Hace algunos años hubo un poco de ruido cuando la actriz Mia Farrow, una conocida activista de derechos humanos, consultó a la empresa de mercenarios Blackwater con la idea de proteger a los refugiados en Darfur, en el Sudán Occidental, ante la lentitud de la respuesta internacional.
Aquello llegó a nada, pero el abandono estadounidense de políticas tradicionales plantea a esos grupos la necesidad de recurrir a medidas no convencionales.
En su reciente viaje por Europa y Medio Oriente, el presidente Donald Trump habló el lenguaje del poder y no cometió errores pero si malinterpretó información para presentarla de la manera más conveniente para él y para que así la escuchara su base política en Estados Unidos, no importa que fuera se dieran cuenta de su desinterés.

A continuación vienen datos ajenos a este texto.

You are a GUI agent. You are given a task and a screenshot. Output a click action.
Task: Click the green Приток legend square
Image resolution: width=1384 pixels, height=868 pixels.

Pero lo más representativo fue la irritación que dejó entre aliados tradicionales estadounidenses como los miembros de la Organización del Tratado del Atlántico Norte (OTAN) y el tácito alejamiento de temas que se habían constituido en tradicionales de la diplomacia de su país, como derechos humanos y democracia, así como medio ambiente.
Para Organismos no-Gubernamentales enfocados en esas consideraciones resulta un golpe fuerte. Con todo y que el apoyo político estadounidense resultaba a veces tibio, era un factor importante de presión sobre gobiernos infractores.
Ellos, como medida política, se enfocan a su vez -y lo hacen aún- sobre países que consideran como políticamente importantes para los Estados Unidos. Ahora, sin embargo, la situación cambia. La posición asumidas por el gobierno Trump es un cambio importante, si sigue así.
"Es un completo retiro de la posición de todos los gobiernos estadounidenses desde Jimmy Carter (1976-80)", indicó recientemente Sarah Margen, directora en Washington de la organización Human Rights Watch.
Esa indiferencia aparente ha sido resentida ya por grupos que como Amnistía Internacional destacó en abril, las "cien formas en que Trump ha amenazado los derechos humanos" y las calificó como un peligroso mapa de ruta sobre cómo detener esos derechos en Estados Unidos y el mundo.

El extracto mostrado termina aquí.